Data excerpts:
- - - - - - -

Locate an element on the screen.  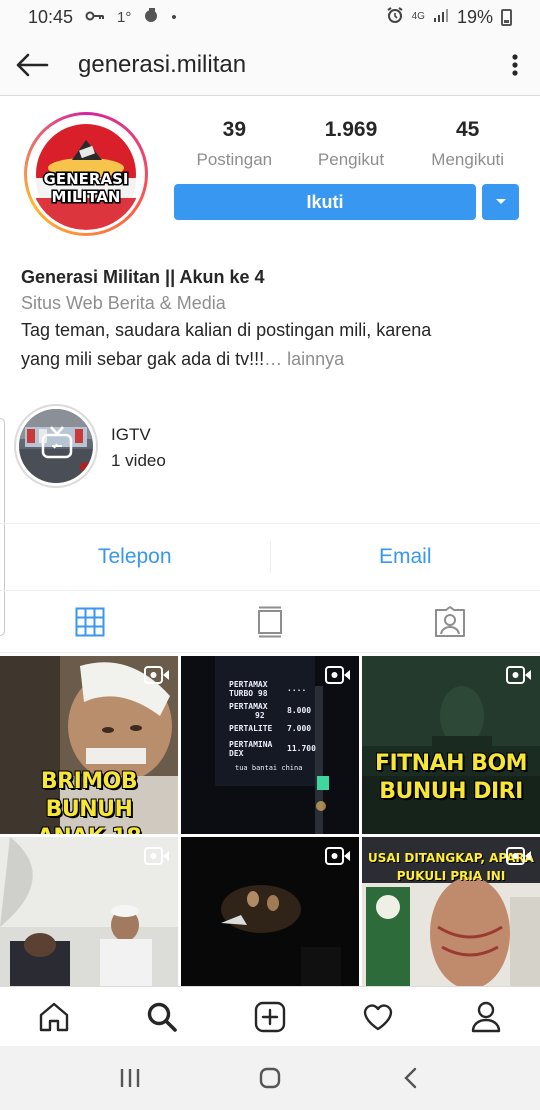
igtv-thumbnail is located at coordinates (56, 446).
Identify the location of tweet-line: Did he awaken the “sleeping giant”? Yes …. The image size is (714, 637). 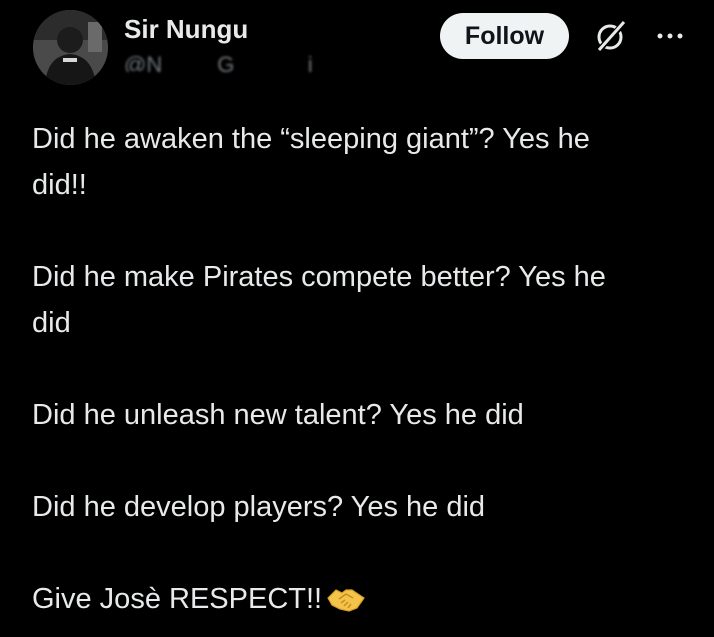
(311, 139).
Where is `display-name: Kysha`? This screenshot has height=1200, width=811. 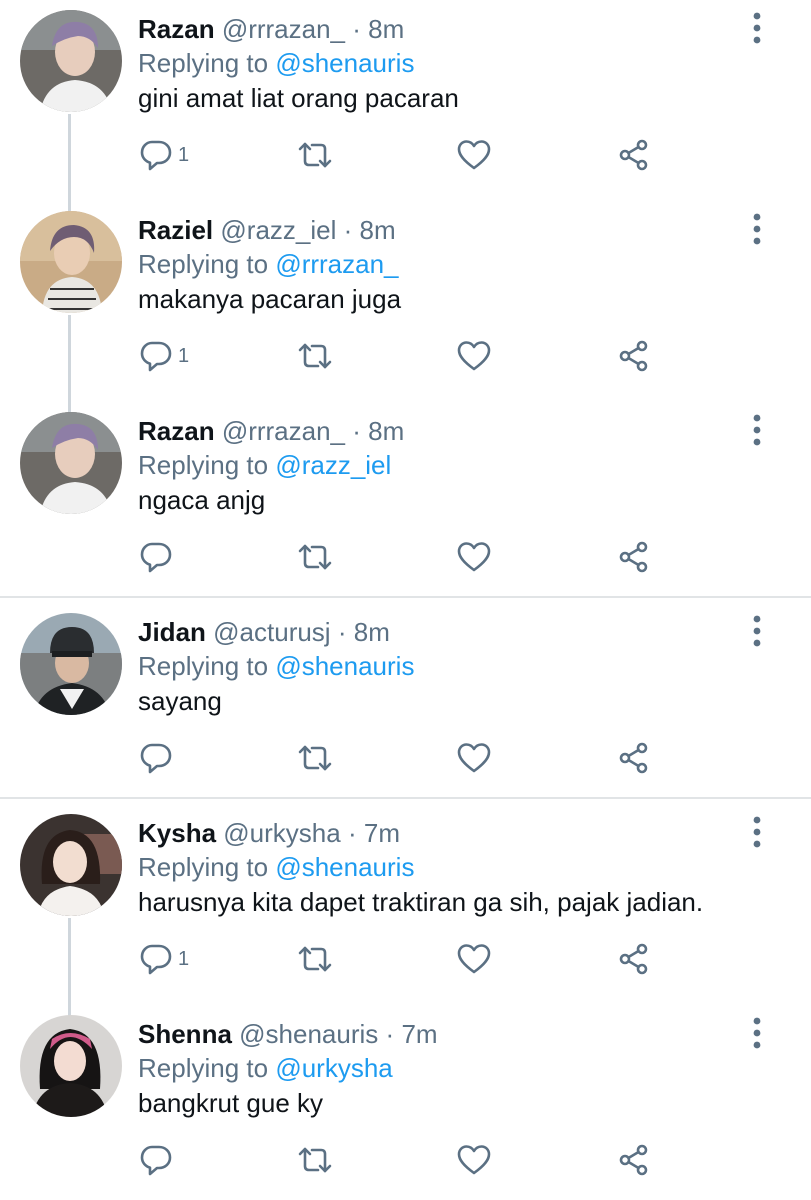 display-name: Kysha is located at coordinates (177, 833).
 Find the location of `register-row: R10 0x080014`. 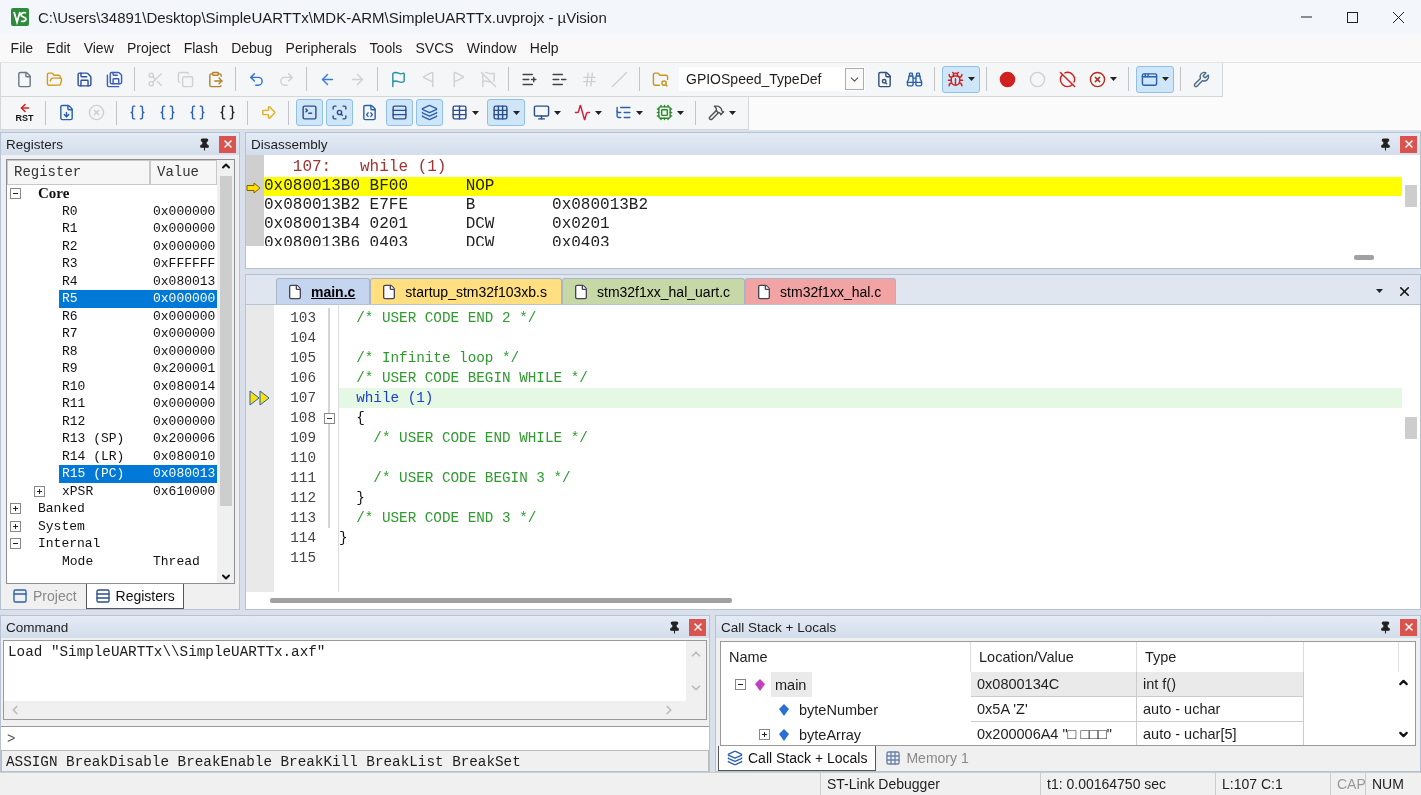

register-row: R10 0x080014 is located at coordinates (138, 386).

- - - - - - -

What is being asked – Reproduce the records word for word, starting at the beginning and ending with the line that contains "(311, 139).". Omit the pictures from your copy.

Exercise response –
Locate an element on the screen.  
igtv-thumbnail is located at coordinates (56, 446).
Identify the location of tweet-line: Did he awaken the “sleeping giant”? Yes …. The image size is (714, 637). 
(311, 139).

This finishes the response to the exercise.